# [WORK REQUIRED]
Using the data below, return the stretch from the line that contains "This screenshot has width=825, height=640." through the line that contains "Task: Toggle the analytics chart view button", both included, exactly as it stands and nothing beyond it.

Excerpts from a dataset:
◇ ◇ ◇ ◇

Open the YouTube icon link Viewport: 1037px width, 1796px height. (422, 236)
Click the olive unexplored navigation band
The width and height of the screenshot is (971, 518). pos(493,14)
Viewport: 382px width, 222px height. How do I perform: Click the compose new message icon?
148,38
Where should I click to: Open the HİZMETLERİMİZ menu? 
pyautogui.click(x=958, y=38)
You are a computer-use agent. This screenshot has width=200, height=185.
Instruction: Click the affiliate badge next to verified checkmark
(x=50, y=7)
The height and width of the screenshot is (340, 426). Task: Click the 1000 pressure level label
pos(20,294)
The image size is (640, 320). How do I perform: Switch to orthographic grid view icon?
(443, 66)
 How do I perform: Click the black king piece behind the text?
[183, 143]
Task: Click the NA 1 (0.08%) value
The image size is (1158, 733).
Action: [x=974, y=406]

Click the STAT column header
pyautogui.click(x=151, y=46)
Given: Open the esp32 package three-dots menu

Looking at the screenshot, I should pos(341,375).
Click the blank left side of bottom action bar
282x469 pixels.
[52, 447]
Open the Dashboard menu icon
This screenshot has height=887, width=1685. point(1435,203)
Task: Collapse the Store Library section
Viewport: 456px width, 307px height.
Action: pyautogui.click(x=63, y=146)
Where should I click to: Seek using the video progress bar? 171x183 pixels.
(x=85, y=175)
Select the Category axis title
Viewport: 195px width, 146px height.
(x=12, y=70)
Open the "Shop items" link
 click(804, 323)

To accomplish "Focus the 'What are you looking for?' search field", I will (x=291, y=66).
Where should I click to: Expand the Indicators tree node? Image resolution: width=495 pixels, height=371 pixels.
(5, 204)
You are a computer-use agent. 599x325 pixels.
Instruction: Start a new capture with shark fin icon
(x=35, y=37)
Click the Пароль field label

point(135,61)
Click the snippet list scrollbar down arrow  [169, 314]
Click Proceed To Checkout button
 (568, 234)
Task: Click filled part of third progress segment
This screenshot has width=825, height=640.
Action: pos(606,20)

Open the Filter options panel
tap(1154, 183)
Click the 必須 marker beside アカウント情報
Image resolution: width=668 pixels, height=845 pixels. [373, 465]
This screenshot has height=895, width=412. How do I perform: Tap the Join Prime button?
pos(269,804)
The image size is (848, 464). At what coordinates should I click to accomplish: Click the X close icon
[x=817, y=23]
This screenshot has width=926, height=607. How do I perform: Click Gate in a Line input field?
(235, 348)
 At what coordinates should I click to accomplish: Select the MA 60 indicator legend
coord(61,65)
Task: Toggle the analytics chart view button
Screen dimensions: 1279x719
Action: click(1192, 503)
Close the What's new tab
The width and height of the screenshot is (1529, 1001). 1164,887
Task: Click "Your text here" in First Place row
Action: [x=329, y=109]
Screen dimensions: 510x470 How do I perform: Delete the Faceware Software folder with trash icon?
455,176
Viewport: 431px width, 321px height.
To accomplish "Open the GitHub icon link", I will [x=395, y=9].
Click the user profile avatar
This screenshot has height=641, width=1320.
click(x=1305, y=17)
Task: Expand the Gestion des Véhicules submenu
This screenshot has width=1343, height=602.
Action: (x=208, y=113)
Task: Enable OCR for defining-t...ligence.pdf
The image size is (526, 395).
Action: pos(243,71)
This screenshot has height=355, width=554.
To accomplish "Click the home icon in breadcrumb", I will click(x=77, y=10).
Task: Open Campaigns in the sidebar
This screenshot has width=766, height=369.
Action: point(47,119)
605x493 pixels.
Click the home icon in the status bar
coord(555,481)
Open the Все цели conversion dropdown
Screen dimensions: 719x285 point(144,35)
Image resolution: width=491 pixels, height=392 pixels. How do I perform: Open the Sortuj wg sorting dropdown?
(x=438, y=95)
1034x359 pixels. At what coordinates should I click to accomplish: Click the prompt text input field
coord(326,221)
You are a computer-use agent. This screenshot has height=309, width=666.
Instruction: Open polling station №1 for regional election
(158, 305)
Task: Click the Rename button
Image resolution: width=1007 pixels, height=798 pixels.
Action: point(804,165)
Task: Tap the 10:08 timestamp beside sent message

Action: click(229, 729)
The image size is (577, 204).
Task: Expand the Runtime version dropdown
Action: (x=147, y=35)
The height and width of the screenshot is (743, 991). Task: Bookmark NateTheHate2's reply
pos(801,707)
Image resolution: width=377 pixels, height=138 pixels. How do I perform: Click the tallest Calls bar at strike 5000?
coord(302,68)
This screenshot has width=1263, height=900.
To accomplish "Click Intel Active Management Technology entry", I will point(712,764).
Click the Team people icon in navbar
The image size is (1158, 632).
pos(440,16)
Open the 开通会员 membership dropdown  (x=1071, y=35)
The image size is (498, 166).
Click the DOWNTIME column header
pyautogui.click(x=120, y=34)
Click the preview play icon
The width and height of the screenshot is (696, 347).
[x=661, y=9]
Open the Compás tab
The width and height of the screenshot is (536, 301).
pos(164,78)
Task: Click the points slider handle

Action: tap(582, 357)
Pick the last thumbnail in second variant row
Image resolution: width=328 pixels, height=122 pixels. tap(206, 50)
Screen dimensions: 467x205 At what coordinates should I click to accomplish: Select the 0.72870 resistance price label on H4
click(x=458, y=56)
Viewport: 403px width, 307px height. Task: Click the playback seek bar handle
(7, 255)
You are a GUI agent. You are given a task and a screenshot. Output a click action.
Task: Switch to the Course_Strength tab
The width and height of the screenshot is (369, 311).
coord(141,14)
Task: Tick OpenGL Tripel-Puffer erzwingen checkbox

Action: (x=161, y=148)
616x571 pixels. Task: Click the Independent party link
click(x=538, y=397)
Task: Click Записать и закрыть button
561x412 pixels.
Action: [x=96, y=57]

◇ ◇ ◇ ◇

# [EXERCISE RESULT]
This screenshot has width=825, height=640.
Action: pos(606,20)

Open the Filter options panel
tap(1154, 183)
Click the 必須 marker beside アカウント情報
Image resolution: width=668 pixels, height=845 pixels. [373, 465]
This screenshot has height=895, width=412. How do I perform: Tap the Join Prime button?
pos(269,804)
The image size is (848, 464). At what coordinates should I click to accomplish: Click the X close icon
[x=817, y=23]
This screenshot has width=926, height=607. How do I perform: Click Gate in a Line input field?
(235, 348)
 At what coordinates should I click to accomplish: Select the MA 60 indicator legend
coord(61,65)
Task: Toggle the analytics chart view button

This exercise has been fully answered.